Multi-Browser Aggregation Service Prototype

The code in here is related to a prototype for aggregating data across browsers with privacy protection. The mechanism is explained here. Note that the current MPC protocol has some known flaws. This prototype is a proof of concept, and is not the final design.

How to build

To build the code, you need to install Bazel first, and there are detailed instructions in the Go files for running the binaries. You can follow our Terraform setup to setup an environment.

Main pipelines

The following pipelines are implemented based on the IDPF (Incremental Distributed Point Functions) and Apache Beam. As instructed in the Go files, you can run the pipelines locally, or use other runner engines such as Google Cloud Dataflow. For the latter, you need to have a Google Cloud project first.

There are three main pipelines for the DPF protocol:

  1. pipeline/dpf_aggregate_partial_report_pipeline expands the DPF keys to histograms and combines the histograms to get partial aggregation results.

  2. pipeline/dpf_aggregate_reach_partial_report_pipeline expands the DPF keys to histograms of tuples and combines the histograms.

  3. tools/dpf_merge_partial_aggregation shows an example of how the report origins can obtain the complete aggregation result from the DPF partial results.

Services

  1. service/collector_server receives the encrypted partial reports sent by the browsers, and batches them according to the specified helper servers.

  2. service/aggregator_server hosts two services: a. providing the shared helper information, including the location where the other helper can find the intermediate results for inter-helper communication; and b. processing the aggregation request passed by PubSub messages.

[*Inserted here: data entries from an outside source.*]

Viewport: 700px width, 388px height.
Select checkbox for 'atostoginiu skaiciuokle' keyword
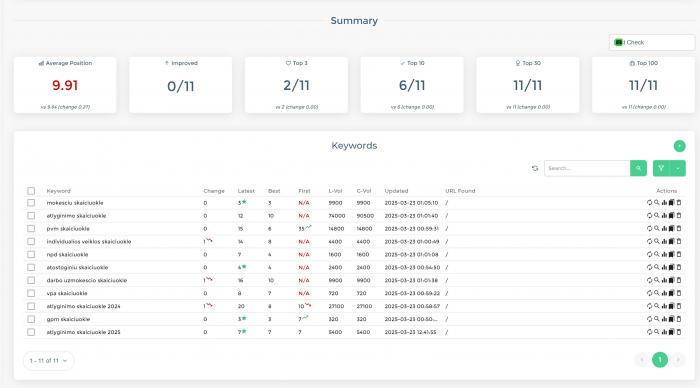tap(31, 267)
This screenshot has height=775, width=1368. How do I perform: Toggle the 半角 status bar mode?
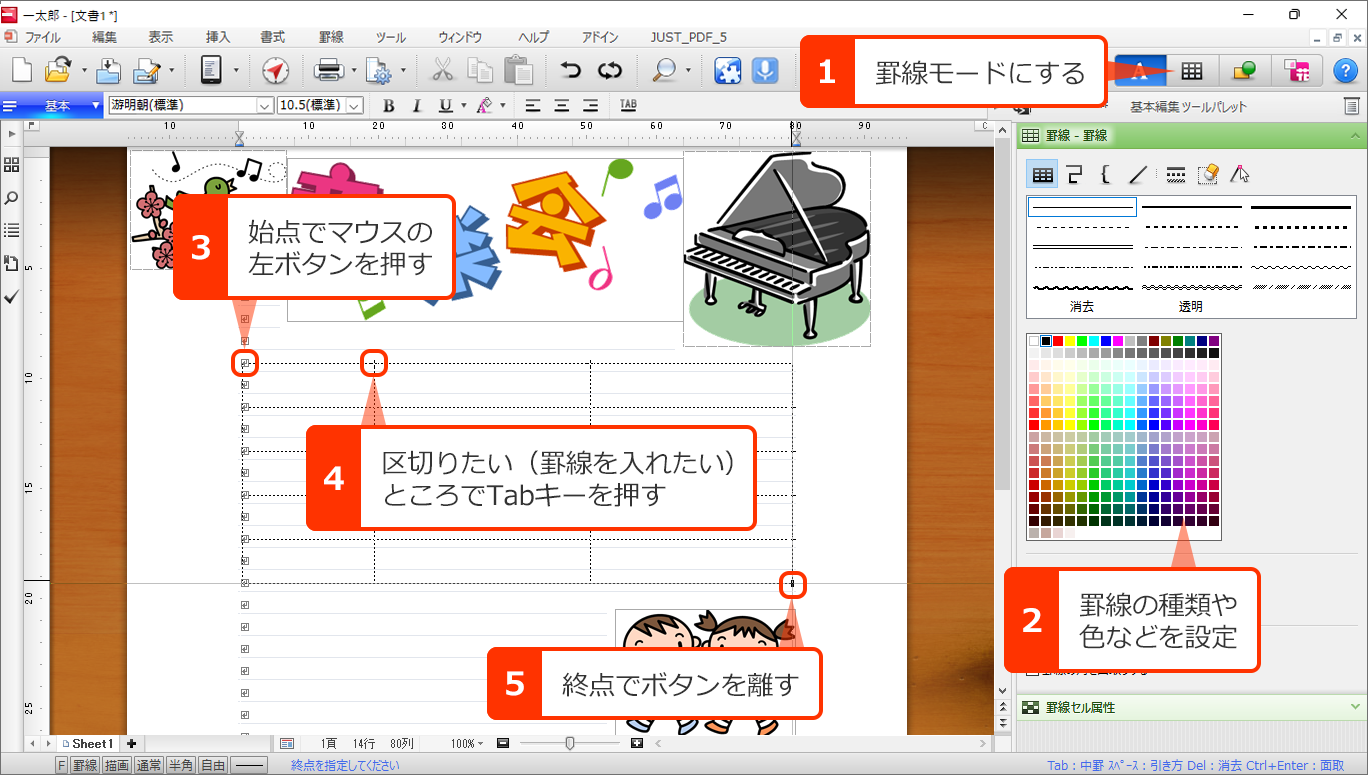pyautogui.click(x=180, y=765)

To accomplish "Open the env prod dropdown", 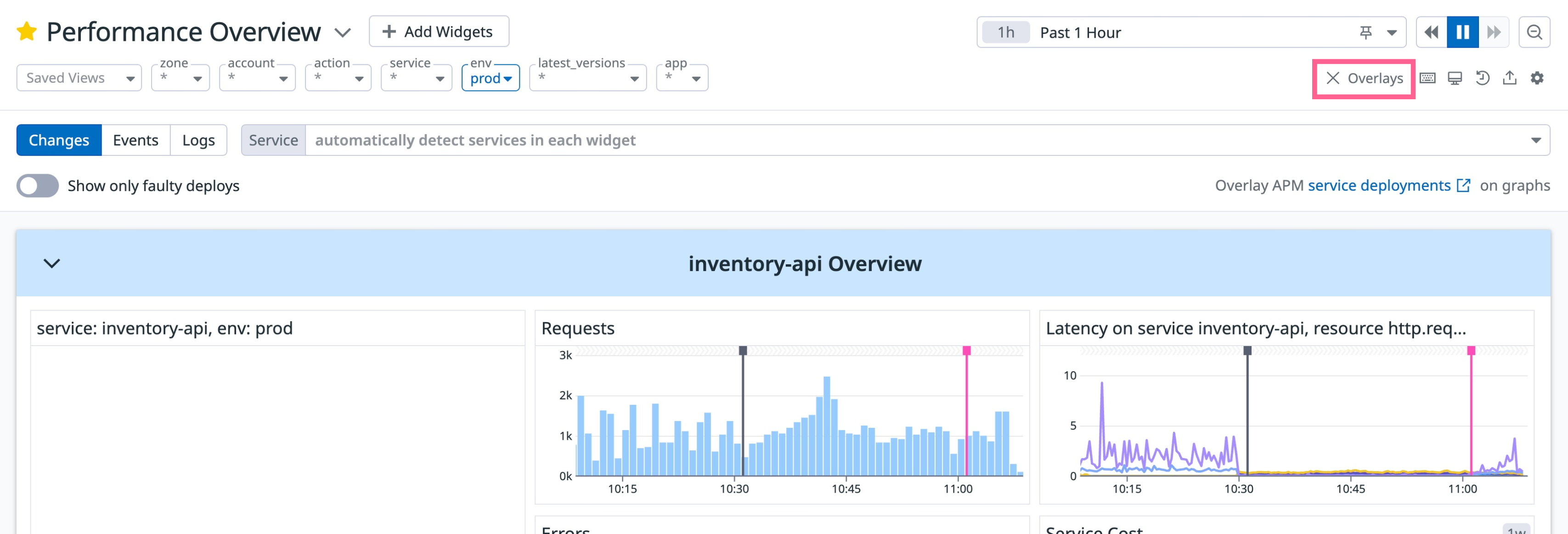I will tap(491, 78).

  3. service/browser_simulator simulates the process how the browser creates the partial reports and sends them to the collector_server endpoints.

Query models

With the aggregator_server set up, users can query the aggregation results by sending request with binary tools/aggregation_query_tool. There are two modes for the aggregation depending on the configuration passed to the query tool.

Hierarchical query model

The aggregation is finished in multiple rounds corresponding to different hierarchies. For each hierarchy, the partial reports are aggregated to the prefixes with a certain length of the original bucket IDs. After each round, two helpers exchange and merge the noised hierarchical results so they can figure out the prefixes to be further expanded in the next-level hierarchy. Users need to specify the prefix length and the threshold to filter the prefixes with small values for each hierarchy. Example of the configuration(HierarchicalConfig):

{
  prefix_lengths: [5, 10, 20, 25],
  expansion_threshold_per_prefix: [10, 5, 5, 5]
  privacy_budget_per_prefix: [.2, .1, .3, .4]
}

Direct query model

The aggregation is finished in one round. Users need to specify the bucket IDs they want to have in the results returned by the helpers. IDs are not included in the configuration will be ignored, while all the ones in the configuration will have noised results. Example of the configuration(DirectConfig):

{
  bucket_ids: [5, 10, 20, 25],
}

Contributing

Contributions to this repository are always welcome and highly encouraged.

See CONTRIBUTING for more information on how to get started.

License

Apache 2.0 - See LICENSE for more information.

Disclaimer

This is not an officially supported Google product.